I probed deeper, because I know my own heart. If I was alone on a street with no lights and saw a body, I would be terrified. I would want to be a hero: ripping the bottom of my skirt for a tourniquet, dragging him to my car, driving to a hospital, staying with him all night in my stained clothes, then paying all his medical bills. But if I’m honest, at most, I would pull over, lock all my doors, call 911, and wait. I’m not sure I would even do that if I had young kids in the car.
“So, we’re making fun of people for not helping the man on the side of the road, but we’re not sure if we would help him ourselves? You guys, this is hard.”
“I would feel bad about not helping, but I would be scared to help,” my son admitted, looking a bit defeated.
I think that’s where we are as a church with refugees (and documented/undocumented immigrants, asylum seekers, and economic migrants). We feel really bad about not helping when we see shell-shocked Syrian boys like Omran Daqneesh, or hear plans about mass deportations.
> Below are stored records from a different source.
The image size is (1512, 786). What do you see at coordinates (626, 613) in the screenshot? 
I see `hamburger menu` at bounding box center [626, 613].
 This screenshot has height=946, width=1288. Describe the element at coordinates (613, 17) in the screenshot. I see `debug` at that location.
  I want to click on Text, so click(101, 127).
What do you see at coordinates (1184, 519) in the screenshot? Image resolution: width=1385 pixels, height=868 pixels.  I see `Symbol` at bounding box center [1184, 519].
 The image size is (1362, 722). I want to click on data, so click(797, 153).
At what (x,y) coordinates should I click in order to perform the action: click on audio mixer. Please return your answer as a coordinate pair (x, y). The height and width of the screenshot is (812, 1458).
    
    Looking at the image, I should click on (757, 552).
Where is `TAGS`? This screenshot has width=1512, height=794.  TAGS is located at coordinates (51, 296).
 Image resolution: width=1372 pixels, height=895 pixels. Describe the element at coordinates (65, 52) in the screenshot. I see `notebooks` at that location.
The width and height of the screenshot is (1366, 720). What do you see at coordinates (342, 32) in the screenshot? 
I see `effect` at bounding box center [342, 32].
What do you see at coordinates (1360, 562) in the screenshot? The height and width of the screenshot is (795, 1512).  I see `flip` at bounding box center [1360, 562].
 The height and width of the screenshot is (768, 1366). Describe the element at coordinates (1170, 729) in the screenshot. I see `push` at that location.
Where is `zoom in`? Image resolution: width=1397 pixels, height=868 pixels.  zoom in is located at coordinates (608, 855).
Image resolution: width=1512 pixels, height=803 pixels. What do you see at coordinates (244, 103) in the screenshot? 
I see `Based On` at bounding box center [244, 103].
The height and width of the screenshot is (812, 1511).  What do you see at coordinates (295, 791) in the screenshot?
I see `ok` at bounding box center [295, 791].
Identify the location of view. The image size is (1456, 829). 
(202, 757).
We want to help, but we’re scared. What if, in our mercy, we do let in terrorists? What if there really aren’t enough jobs and services to go around for our already-citizens and not-yet-citizens? We ask for more walls, security, and safeguards. We label people different from us and get farther away from them. It’s our survival instinct, based on fear, turned all the way up. I will help you, only if I can guarantee that nothing bad will happen to me and the people I love.
I was hoping they would suggest something like a bake sale, something neat, tidy, and far removed from actual human pain and risk. But my kids want to get dirty.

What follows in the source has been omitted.